27 April 2017

New Ice core drilling in North Eastern Greenland

Climate research:

The first crew of researchers, technicians and students has arrived at the EastGRIP research camp on the Greenland ice cap, flown in by ski-equipped American Hercules planes. During the next 4 months, a number of projects aim to generate a new understanding about ice sheet dynamics and climate history.

Picture of "The Dome"

In 2015 the 14-meter high building, the ‘Dome’, weighing 47 tons, was pulled on skis almost 500 km over Greenland's ice-landby two tracked vehicles.

The project involves many international research groups organized by the Center for Ice and Climate at the Niels Bohr Institute. The Danish contribution is financed by a donation from A.P. Møller and Wife Chastine Mc-Kinney Møllers Foundation.

The aim of The East Greenland Ice-core Project (EastGRIP) is to drill an ice core 2550 meters through the ice sheet to the bottom of the ice cap, through the northeast Greenland ice stream. Ice streams are responsible for transporting a significant portion of the ice that ends in the ocean. The researchers hope to obtain new understanding of the behavior of these streams.
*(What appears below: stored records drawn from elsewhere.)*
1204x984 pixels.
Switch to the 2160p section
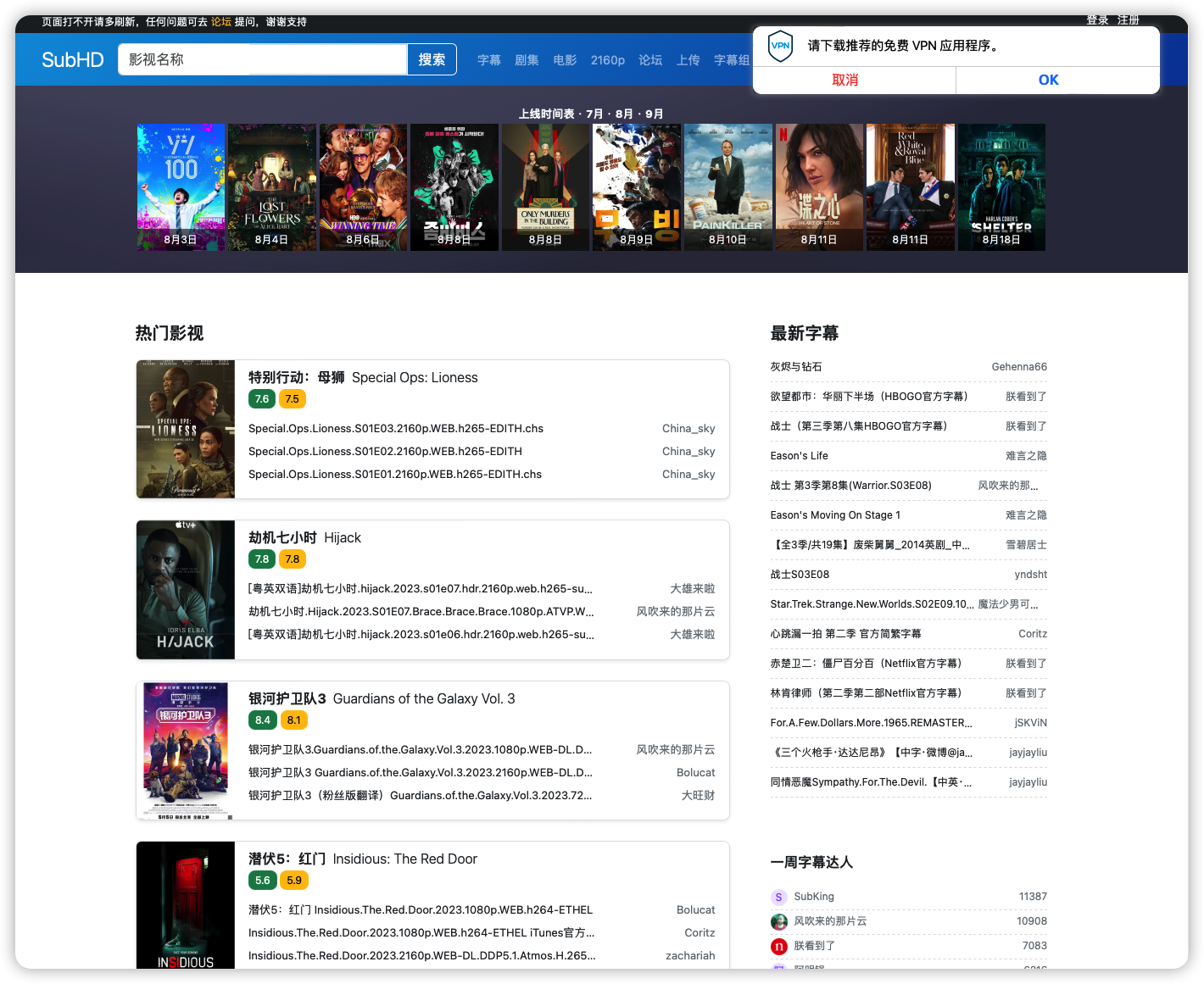[x=608, y=59]
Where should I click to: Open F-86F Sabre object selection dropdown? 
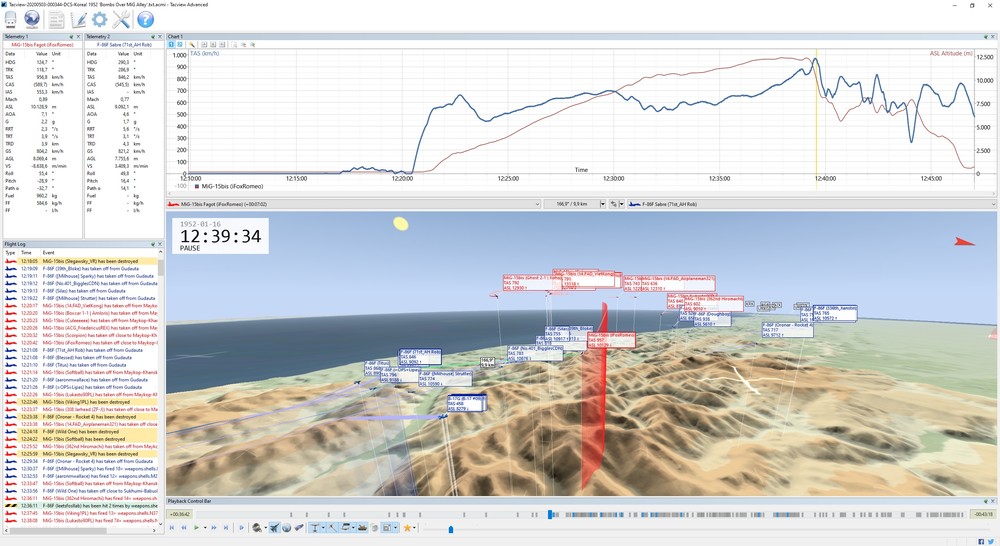pos(811,204)
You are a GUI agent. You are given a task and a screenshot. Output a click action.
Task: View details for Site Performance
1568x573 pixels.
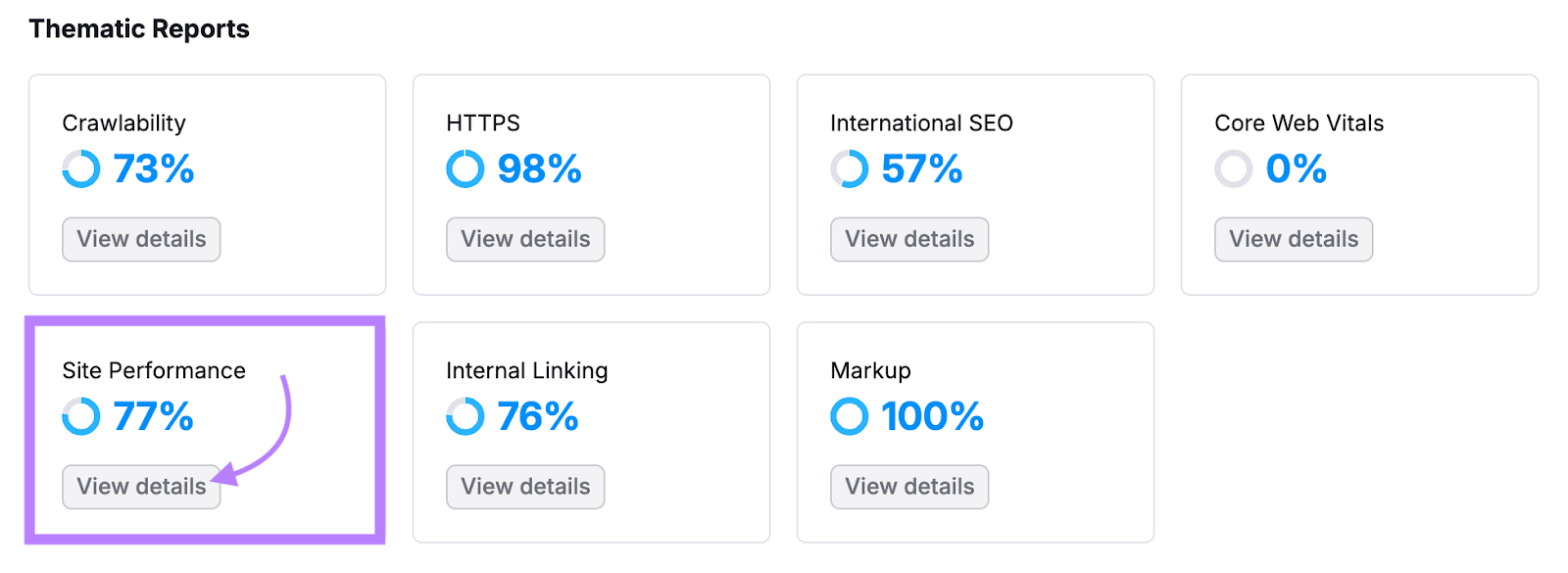[140, 487]
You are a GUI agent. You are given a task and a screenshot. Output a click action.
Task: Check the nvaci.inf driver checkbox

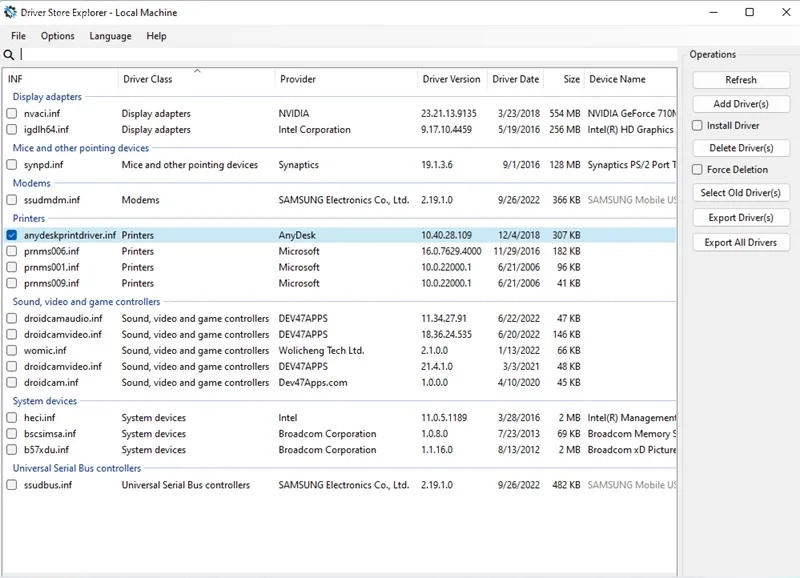[x=12, y=114]
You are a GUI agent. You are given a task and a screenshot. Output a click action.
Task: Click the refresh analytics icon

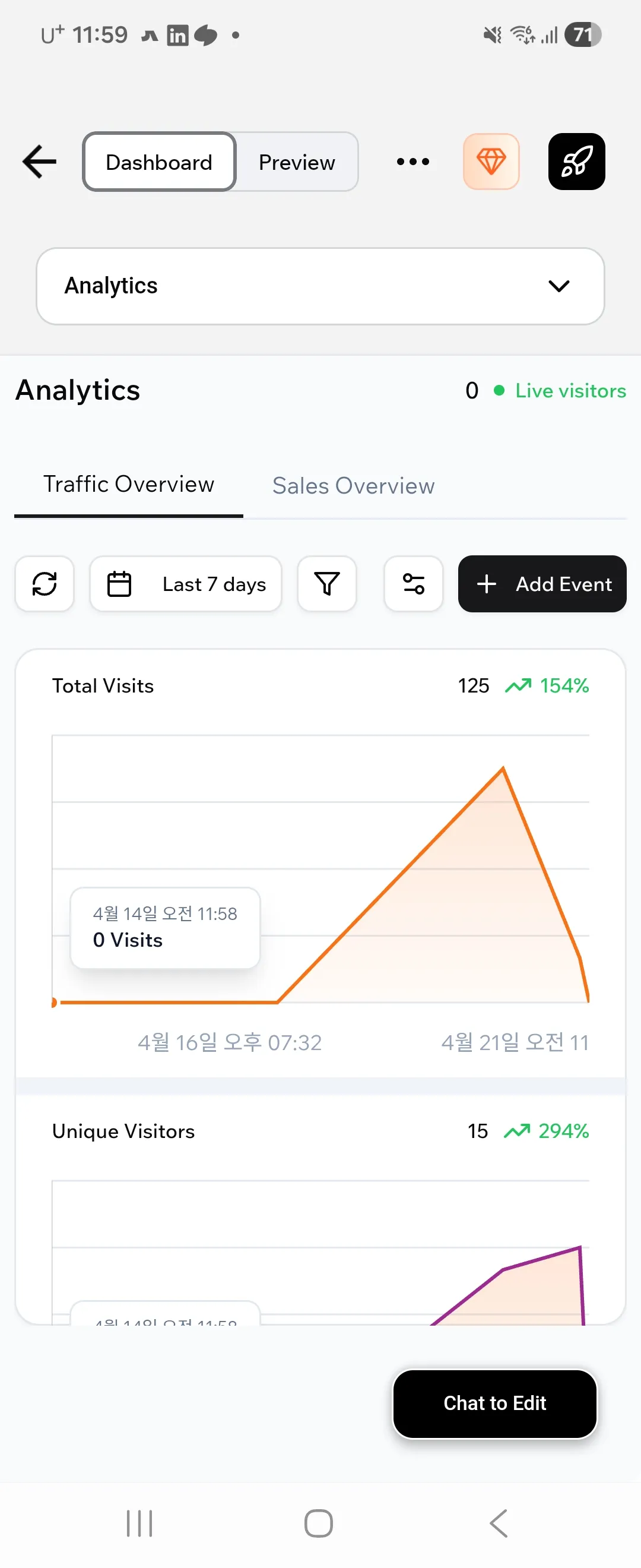click(45, 584)
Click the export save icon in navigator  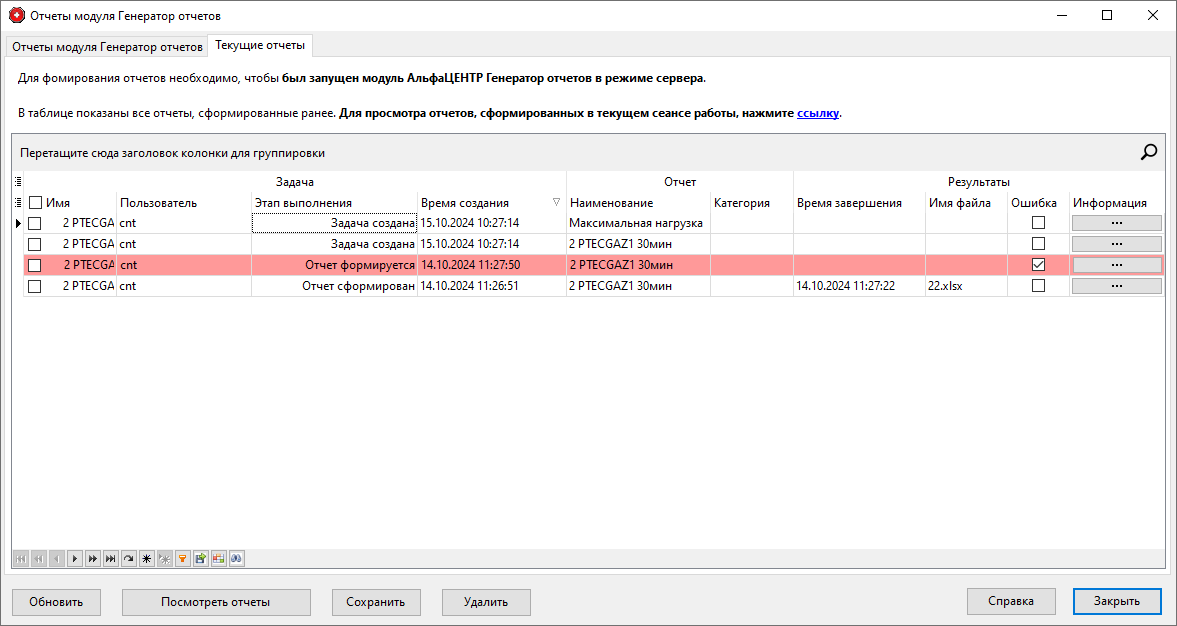click(x=200, y=559)
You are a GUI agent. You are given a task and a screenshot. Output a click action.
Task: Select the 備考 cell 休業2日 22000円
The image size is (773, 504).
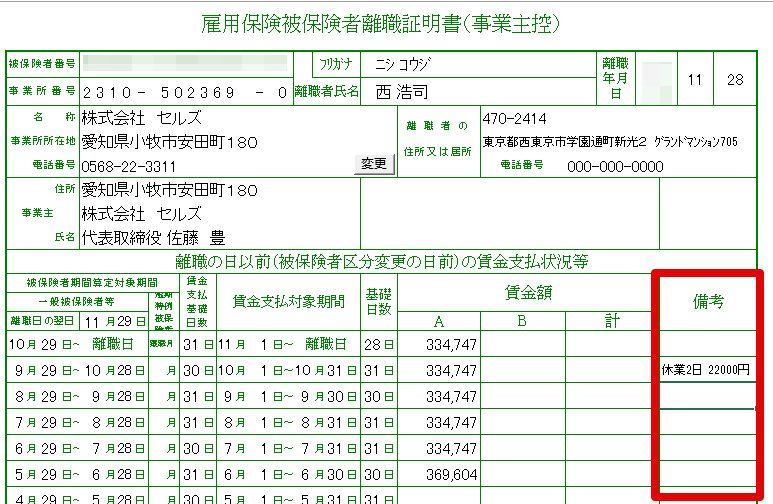pyautogui.click(x=707, y=370)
Knowledge of how ice sheets react to past and present climate changes will help at estimating ice streams’ contribution to future sea level changes.

The researchers will investigate the flow properties of ice from the core by measuring its physical properties and making deformation studies. In addition, the movement and deformation of the drill hole will be measured.

The drill site has been selected because it is the starting point of the northeast Greenland ice stream, presumably caused by elevated geothermal heat flux from the bedrock. The camp and drill hole moves 50 meters every year together with the ice. It is the first attempt ever to drill a long ice core in ice that has a daily movement equivalent to the width of the drill hole.

Man in ice tunnel

The aim of the drilling project is to better understand how ice caps respond to both past and future climate change, and get knowledge of how ice sheets react to past and present climate changes

Measurements of the ice cores to be performed in research laboratories all over the world will provide new understanding of climate history in North East Greenland. The EastGRIP camp has a landing strip,  good housing facilites and workshops. These facilities attract other projects not directly involved in this drilling project.

The camp houses a wide range of projects doing atmospheric studies and making measurements from airplanes, drones, snow mobiles and wind sleds in the area around the icestream.